The regulars are on the other diamond," I told him.
He is eight years old, and he nodded, but only blankly, as I led him in that direction. Then it occurred to me. "You don't know what regulars are, do you?"
"No," he said.
That hurt a little. Regular has always been a classic spring training term. The regulars have always reported after everyone else. The regulars have always been given time to get in shape. Everyone else has to struggle in spring training, bringing their arms around, scratching to make the squad. The regulars are in Florida at their leisure.
In the days when I was growing up, a regular anything was sufficient unto itself. There was no higher compliment than to be acclaimed a regular guy. A regular fellow! The regular Army was such a standard that men knew its members simply by initials: "He's R.A."
"Well," I said, "we are going to see Munson, Jackson, Chambliss, Rivers, Nettles—what do you call them?"
"Oh," he said, with instant recognition, "the stars." Verbal inflation is such that regulars have become stars, and mere stars are now superstars. Regular, such a proud, honest word, has been taken from us, appropriated by laxative ads. But never mind. That aside, little else of spring training has been modified. In a world in flux it remains downright immutable; also, pleasant and gracious.
So a couple of weeks ago I took my son, whose name is Christian, with me to visit a few camps. Baseball, more than any other, is a generational game. It speaks best across the years. There are so few things you can show children to illustrate the way it was. But the timelessness of spring training endures and should be shared—can be shared.
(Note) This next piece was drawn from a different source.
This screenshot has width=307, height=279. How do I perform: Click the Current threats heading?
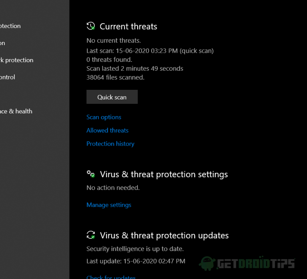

Bill Veeck, his good leg crossed over his peg leg, a fresh cigarette in his chops, stared across the sunny fields. To be sure, his White Sox were in sporty new-fangled uniforms, and only a few of them spit tobacco juice upon the greensward. "But it can never change," Veeck allowed. "The same atmosphere must always prevail, because spring training is first and always a time of dreams, of wishful thinking." I introduced my child to Veeck; it is a time for all us children.
Any kid who takes an interest in sports immediately designates a favorite player. The choice is often irrational, as in other affairs of the heart, but it requires neither apology nor explanation. A favorite player holds that estate because...he's my favorite player.